In his personal life, Talley told Wendy Williams in 2018 that he had “never” had a great love but had had “a few dalliances with the best and hottest.” “I’m fluid in my sexuality, darling!” The rumors he had slept with designers were rooted in racism, he said, as was the moniker a PR chief had given him: “Queen Kong.”

Wintour, he wrote in The Chiffon Trenches, “is not capable of human kindness” and was “immune” to anyone other than the most powerful.

After the wider societal fallout from George Floyd’s death, when Wintour wrote that she took “full responsibility” for Vogue’s failings when it came to diversity, Talley told Tamron Hall last year that the pair had resumed communication by email for “birthdays and holidays.”

Although he said in the book he would never again attend the Met Gala, he told Hall that if Wintour invited him he would go; this despite Talley also revealing that he had discovered he was being paid $300,000 a year when white equal-level colleagues were being paid $900,000.

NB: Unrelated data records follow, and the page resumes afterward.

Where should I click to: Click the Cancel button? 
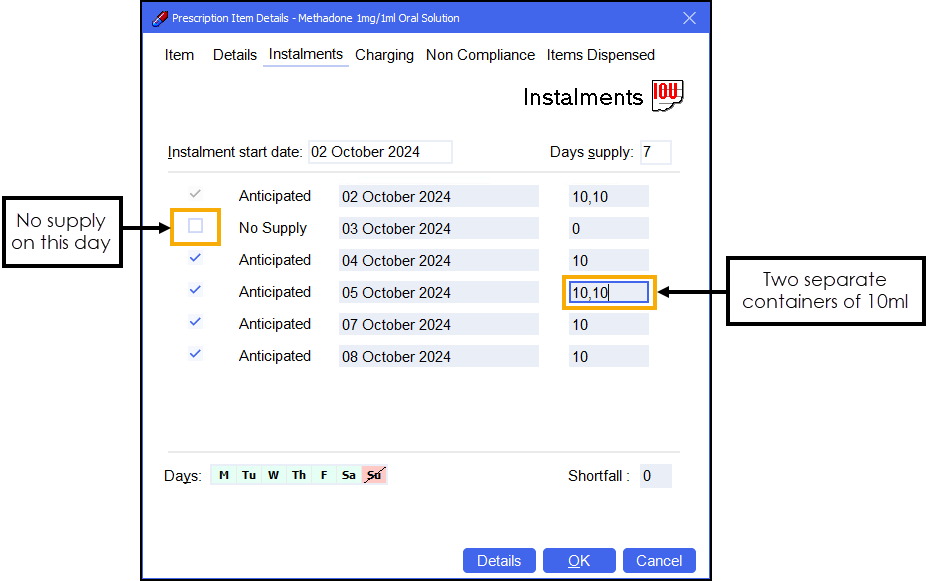(659, 561)
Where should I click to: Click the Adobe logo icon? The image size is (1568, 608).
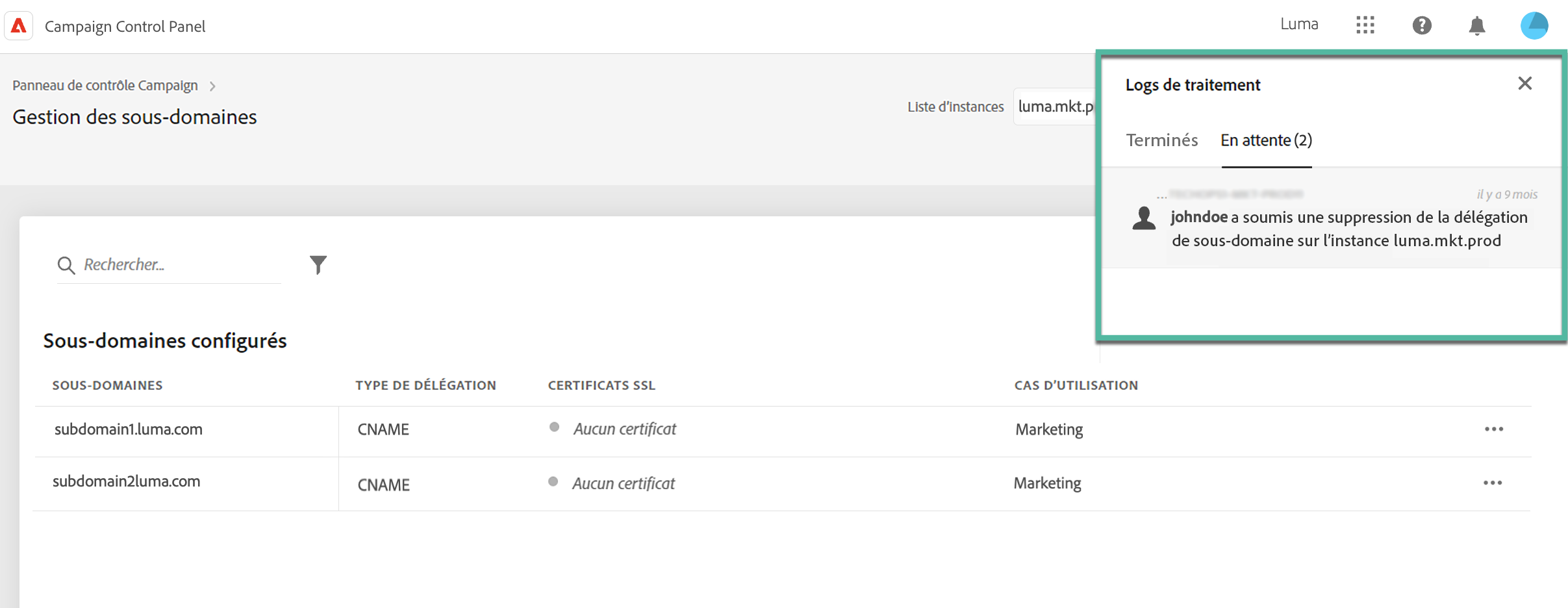(x=19, y=26)
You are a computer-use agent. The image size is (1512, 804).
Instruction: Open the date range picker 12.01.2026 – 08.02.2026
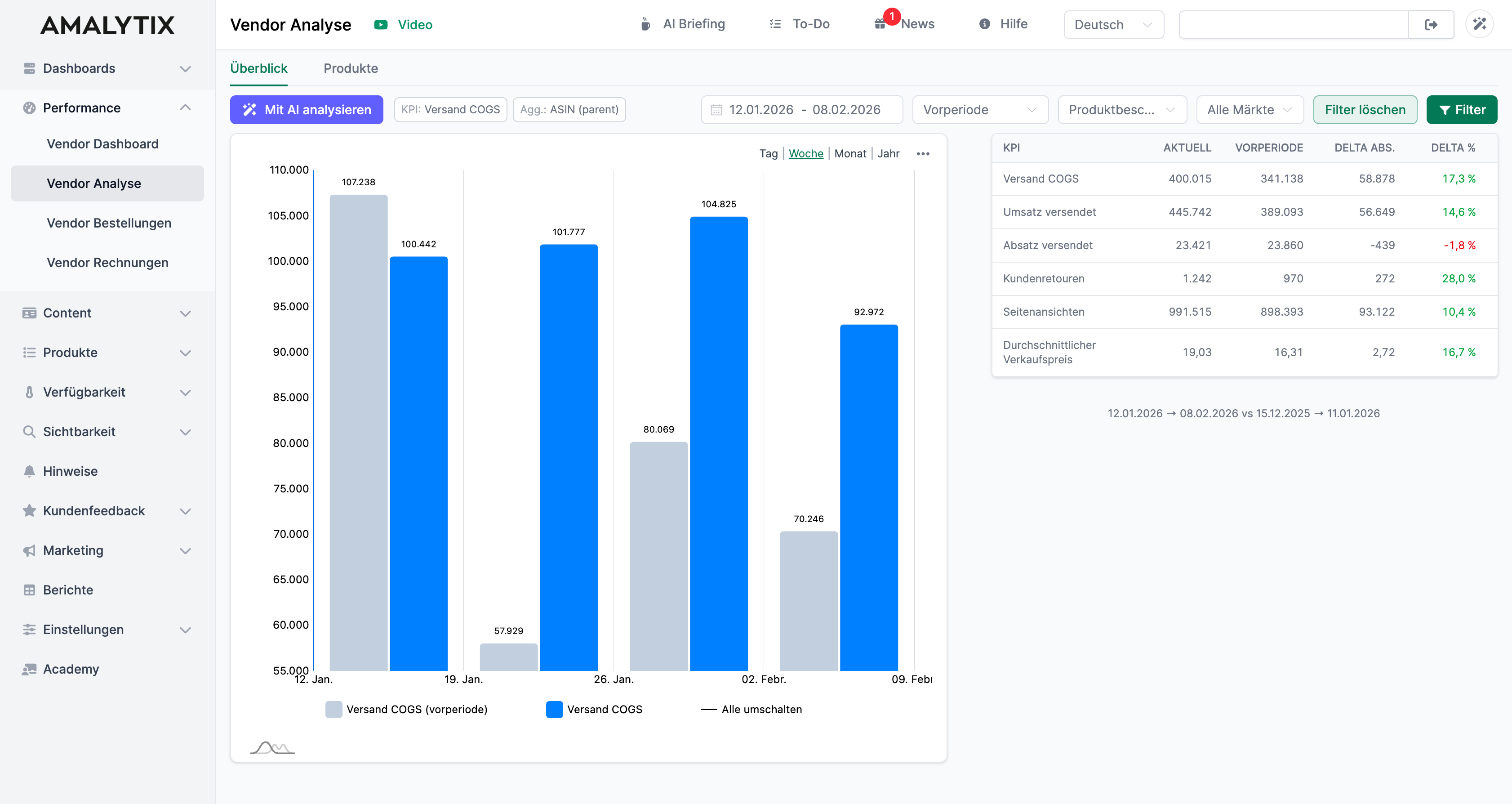[x=802, y=109]

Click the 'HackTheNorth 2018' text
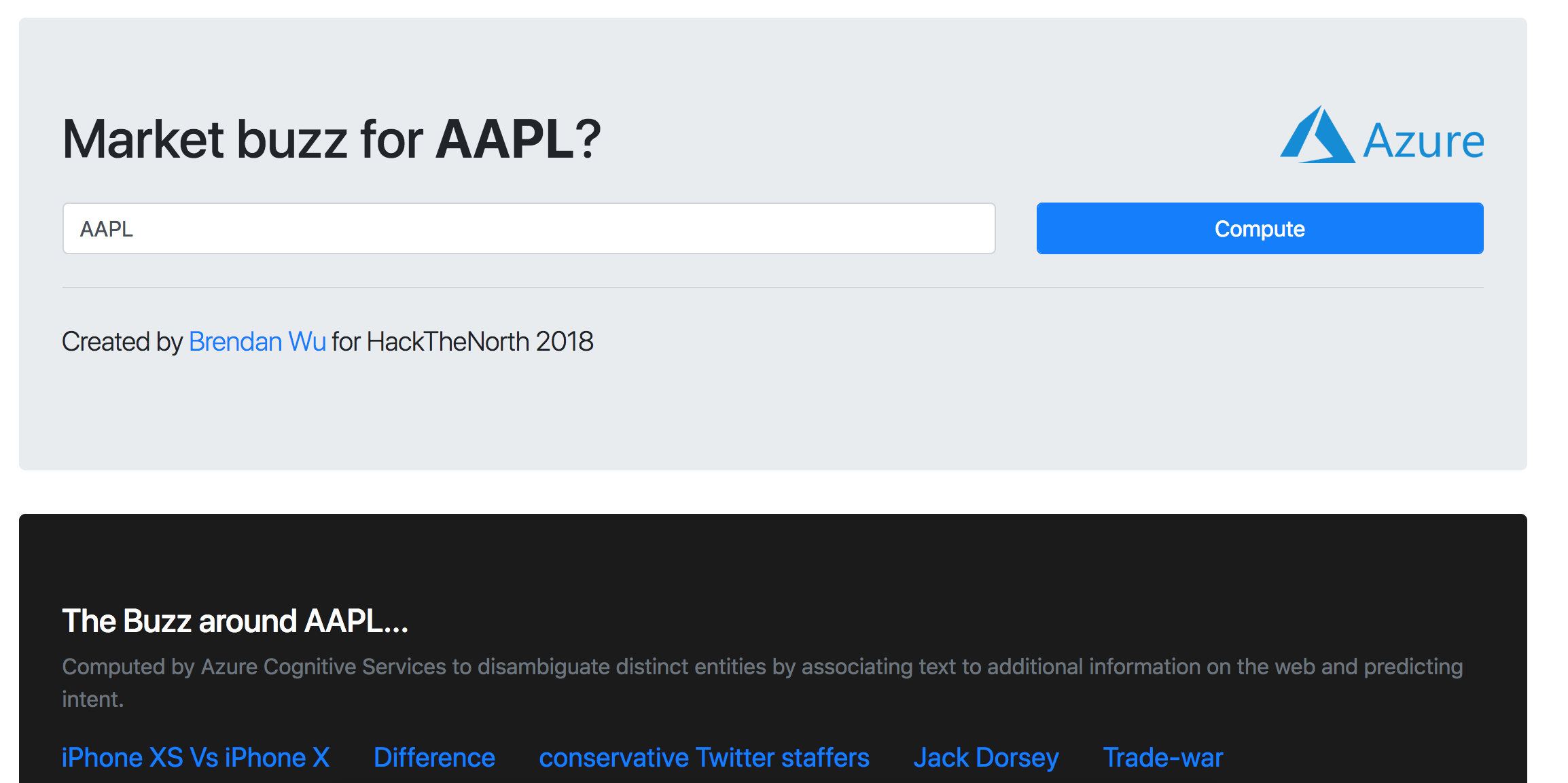pyautogui.click(x=480, y=341)
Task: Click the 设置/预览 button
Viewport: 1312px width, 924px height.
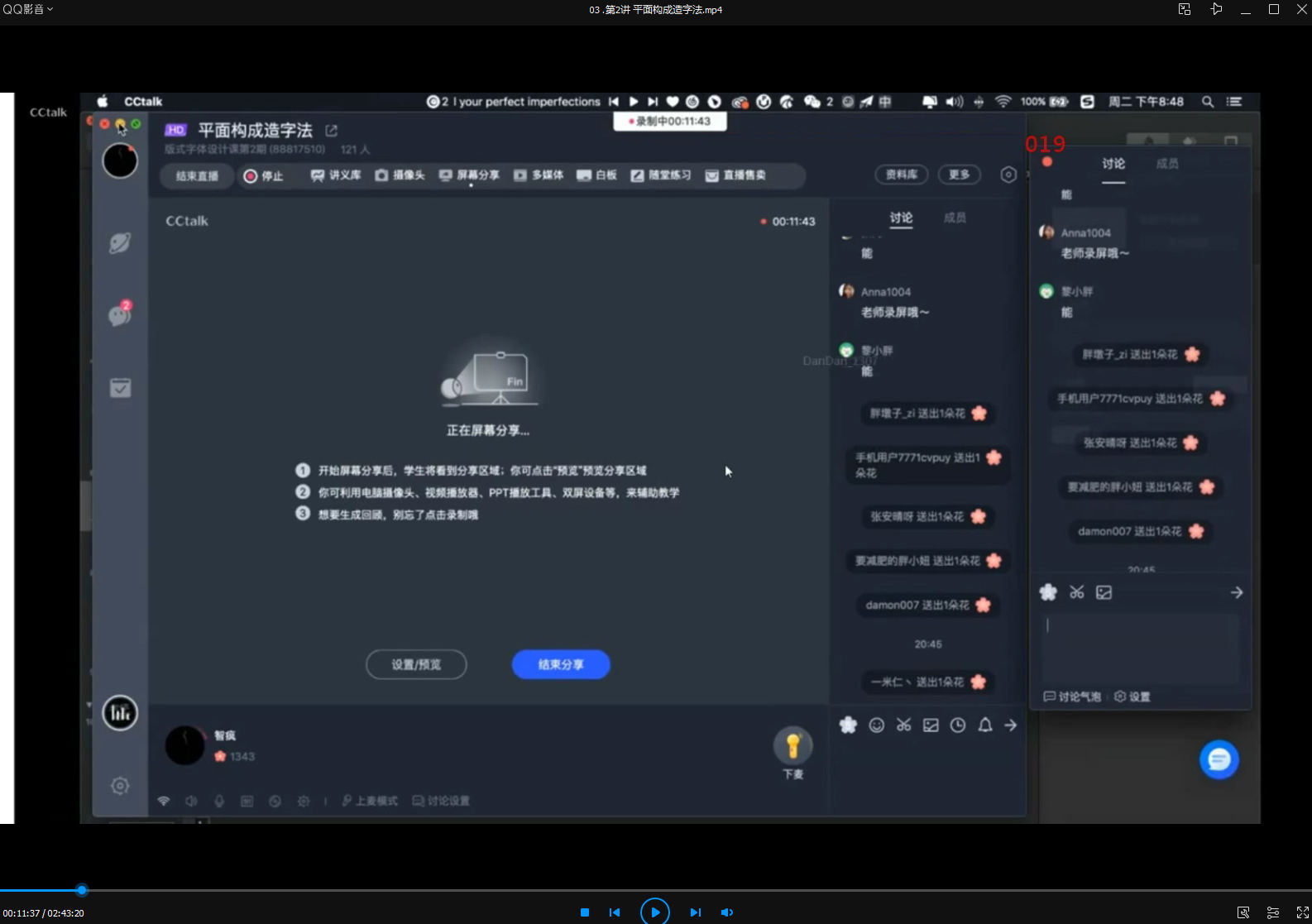Action: pos(416,664)

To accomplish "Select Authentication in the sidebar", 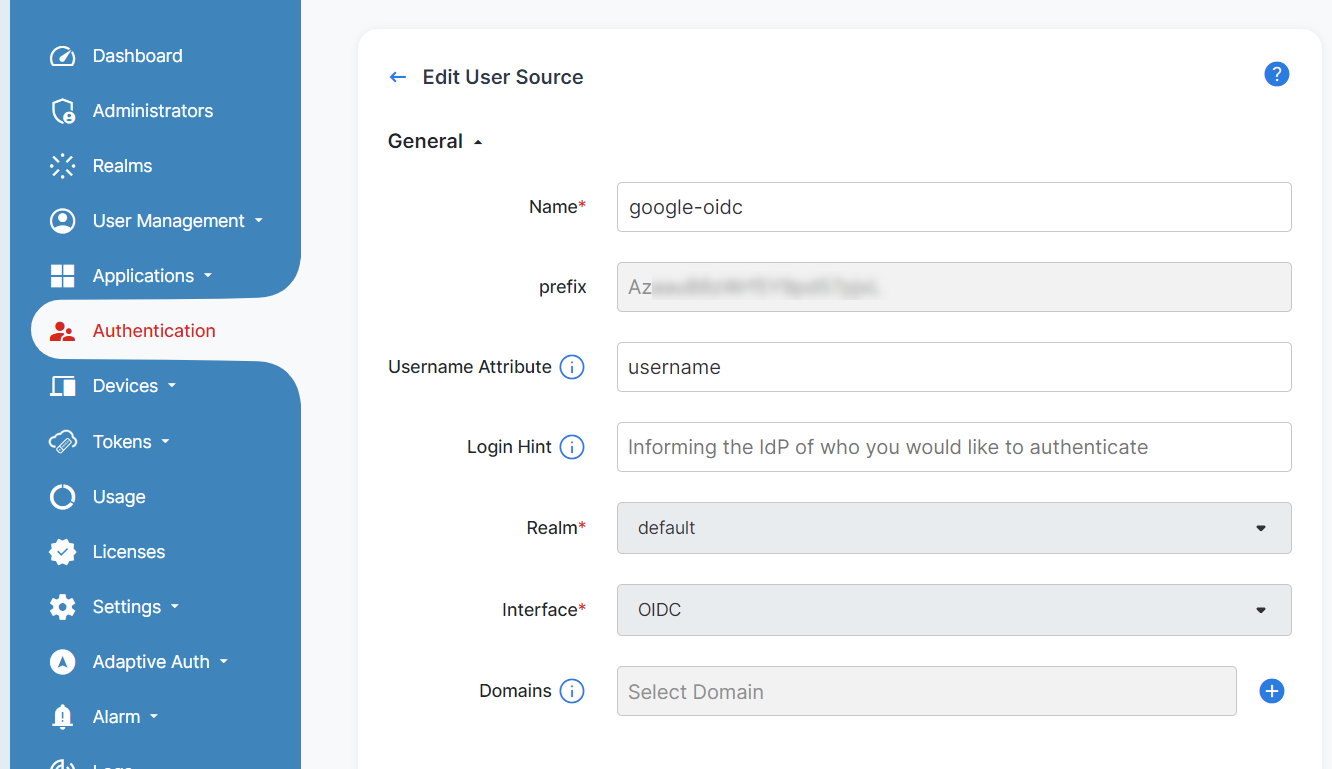I will click(154, 330).
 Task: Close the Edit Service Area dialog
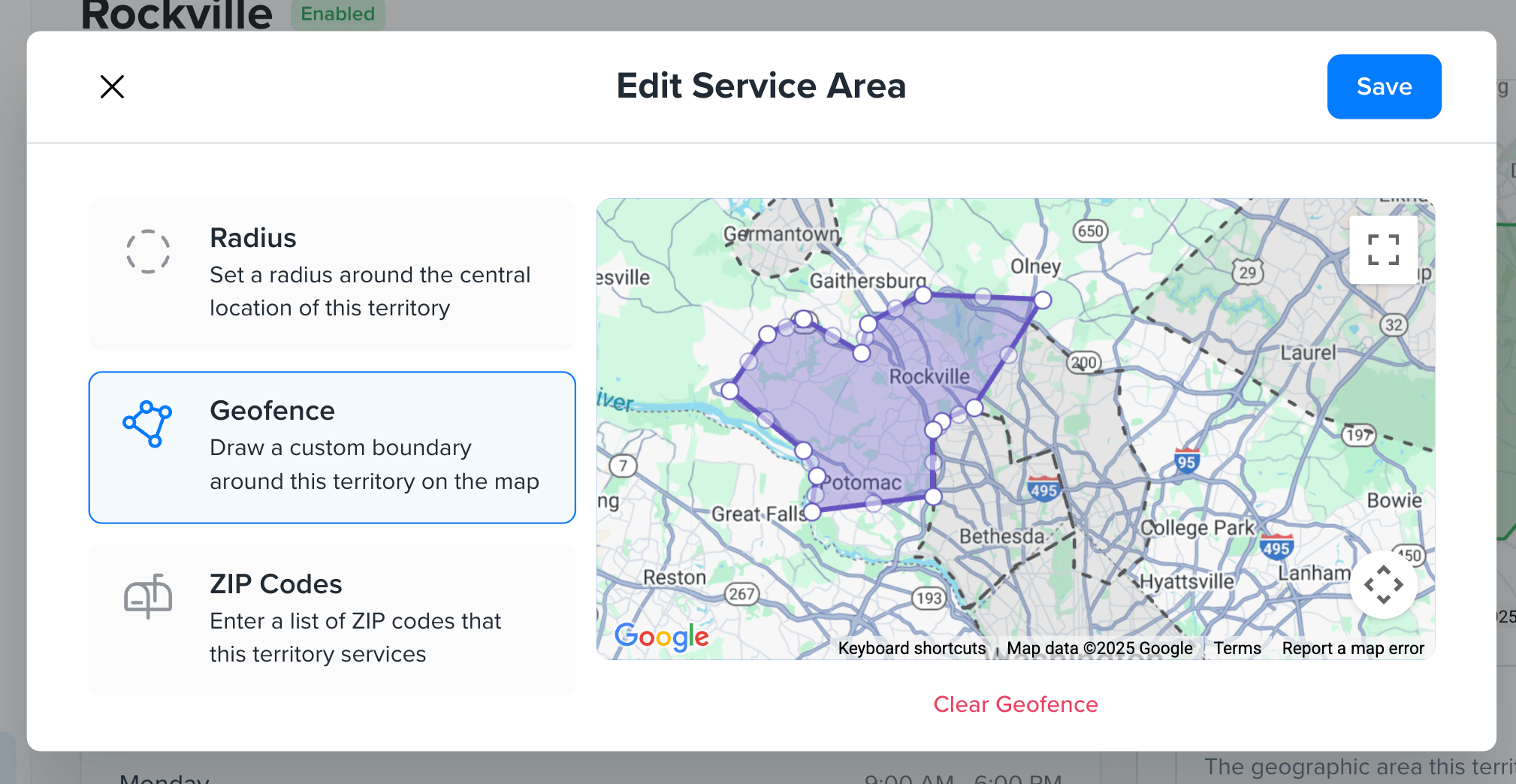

After breaking the barrier for many Black fashion industry professionals (British Vogue editor in chief Edward Enninful, the first openly gay Black man to ever be the publication’s editor in chief, thanked Talley for paving the way), Talley’s later years were very tough. His relationship with Vogue and Wintour had gone south. The podcast he used to host where he interviewed designers, socialites, and celebrities was abruptly canceled with no explanation. The contract that had him as the red-carpet interviewer for Vogue at the annual Met Gala was also canceled with no explanation, and he was replaced by YouTuber Liza Koshy.

“We are friendly and we care about each other,” Talley insisted of his relationship with Wintour to Hall last year, adding their friendship of over four decades had benefited from a “year of reflection.” He thought about Wintour a lot, said Talley, had dreams about her, “not nightmares.” It was Wintour, he said, who had sent him to work in Paris as Vogue’s editor in 1989, the same year that his grandmother and one-time mentor Vreeland had died. Wintour had his back, he said.

Theirs was a “passive aggressive friendship,” Talley said. “We sail by each other’s port of call. Sometimes we miss each other’s ports of call, but somehow we navigate back around. I look forward to when Anna Wintour calls me and says, ‘Come to my house in Bellport [Long Island] for the weekend.”

As for the rumors a movie might be made of his life, Talley said he wanted an actor who was “important, intelligent, and extraordinary,” revealing he and Leslie Odom Jr. were in touch about the role. “He is interested,” Talley teased.

Talley also told Hall that recently being awarded France’s highest cultural honor, the Chevalier de l’Ordre des Arts et des Lettres, was the “happiest day of my life.” He also said he would like it inscribed on his tombstone.